O’Donnell said she recognizes that outstanding faculty and students are critical to the institute’s success. Her $17 million lead gift will endow Brettell’s position at the institute, four O’Donnell Distinguished Chairs, 10 O’Donnell Graduate Research Fellowships, and a research and program fund. The institute will provide support for conferences, research travel, and visiting faculty and lecturers.
The institute’s campus offices will be in the new Edith O’Donnell Arts and Technology Building, a 155,000-square-foot facility that houses programs in arts and technology, visual arts, emerging media and communications, as well as a 1,200-seat lecture hall.
“The Edith O’Donnell Institute of Art History will be the first such institute formed in the digital age,” Brettell said. “It will work with the distinguished older institutes” in New York (The Institute of Fine Arts), London (The Courtauld Institute of Art History) and Munich (The Zentralinstitut für Kunstgeschichte) as well as the research institutes at the J. Paul Getty Museum, the Clark Art Institute and the National Gallery of Art, Washington, Center for Advanced Study in the Visual Arts, and “will add a truly 21st-century dimension to the study of art history.”

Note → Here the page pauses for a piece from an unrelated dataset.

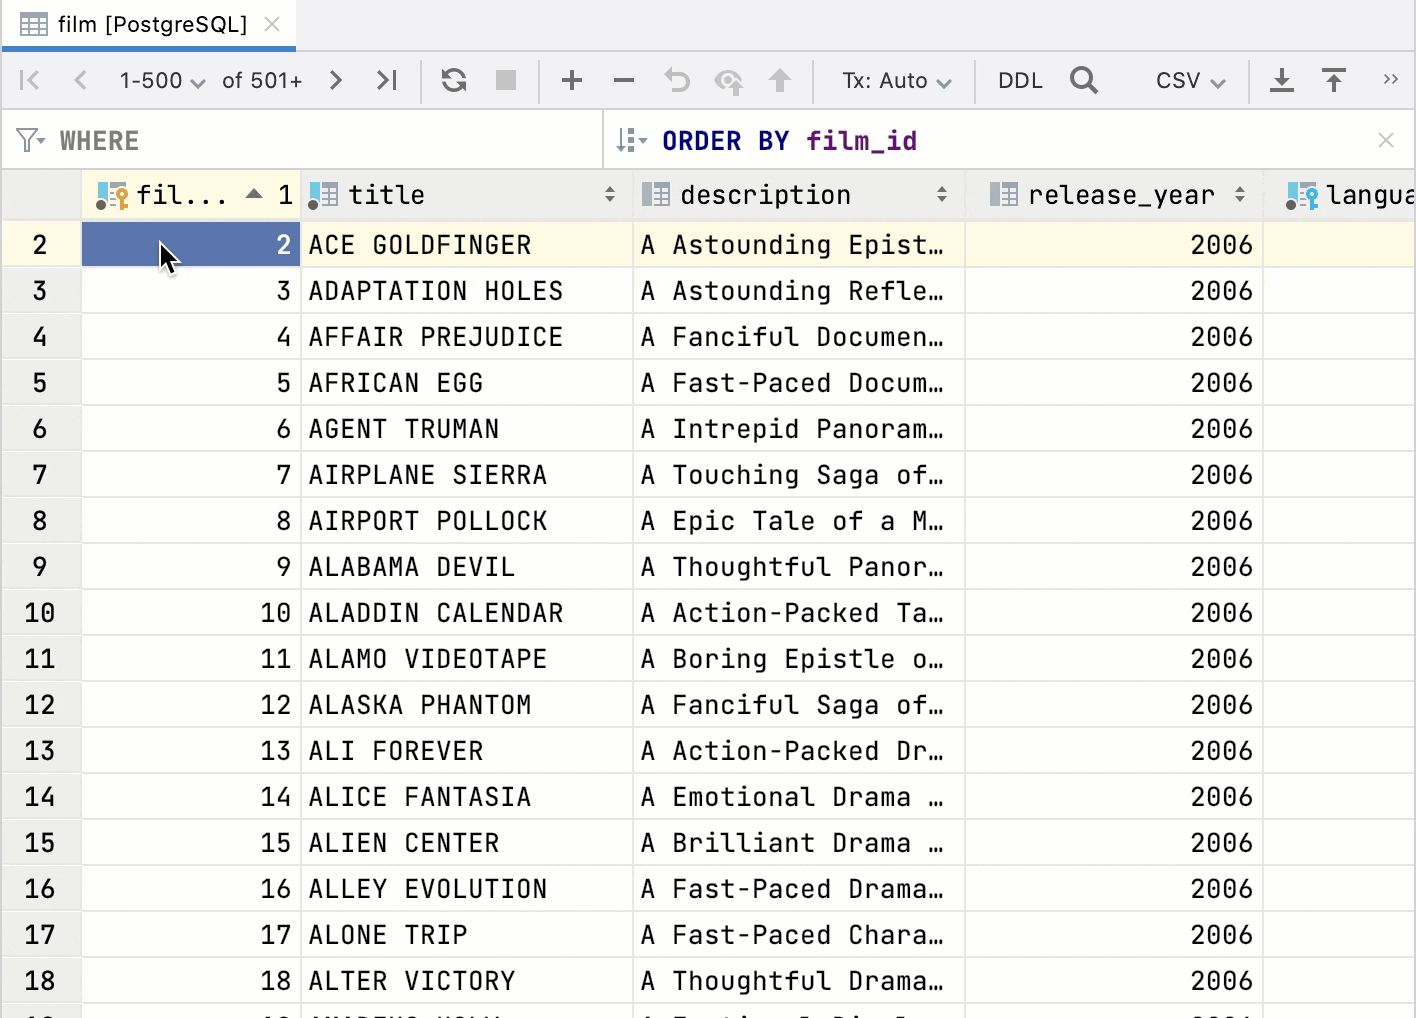Add a new row to the table
Screen dimensions: 1416x1018
(x=572, y=80)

The institute also will strengthen UT Dallas’ ties to area art museums. The Dallas Museum of Art and the Amon Carter Museum of American Art are working with UT Dallas on a partnership in conservation science. This partnership provides the museums with an opportunity to collaborate with UT Dallas scientists. Using state-of-the-art equipment, they will undertake long-term research projects focused on new scientific techniques and technologies to study artists’ materials. One of the new Edith O’Donnell Chairs will be dedicated to conservation science.
“We are very excited by the opportunity to collaborate with the Edith O’Donnell Institute of Art History and its director, Dr. Rick Brettell, to foster a better understanding of the creativity and history embedded in the visual arts,” said Maxwell L. Anderson, the Eugene McDermott Director of the Dallas Museum of Art.

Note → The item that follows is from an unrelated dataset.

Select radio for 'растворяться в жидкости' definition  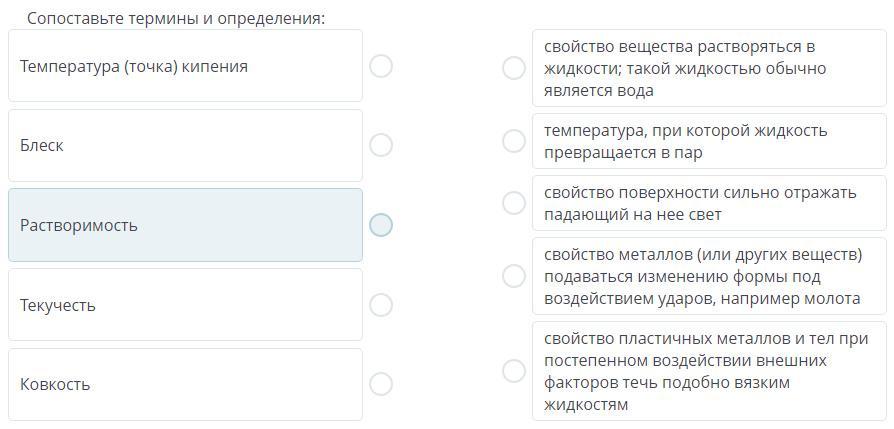point(514,68)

“The 22,000 works of art in our city’s encyclopedic museum will provide a laboratory for scholars from around the world participating in the life of this new institute. The DMA’s emerging strengths in both technology platforms and scientific research of our collections will also prove to be a fitting complement to the compelling vision articulated by Mrs. O’Donnell and by Dr. Brettell.”
Jeremy Strick, director of the Nasher Sculpture Center, said that the gift “represents a major step in advancing Dallas as an international center for the visual arts.
“Cementing existing programs, bringing new art historical talent to Dallas and fostering interdisciplinary research and institutional collaborations, the Edith O’Donnell Institute of Art History promises to be transformative not only of the arts in Dallas, but also of the field of art historical studies,” he said.
Existing programs that will be affiliated with the institute include the Center for the Interdisciplinary Study of Museums, the Conservation Science Initiatives in partnership with the DMA and Amon Carter Museum, the DFW Art History Network and the Texas Fund for Curatorial Research.
Other affiliated museums and projects include the Census of French Sculpture in American Collections, the Crow Collection of Asian Art, Gauguin Catalogue Raisonné, James Magee: The Hill, the DMA, the Kimbell Art Museum, the Modern Art Museum of Fort Worth, the Nasher Sculpture Center, the Perot Museum of Nature and Science, and the Yale Series of Books on the History and Theory of Art Museums.
The institute will open this fall with events and activities to be announced soon.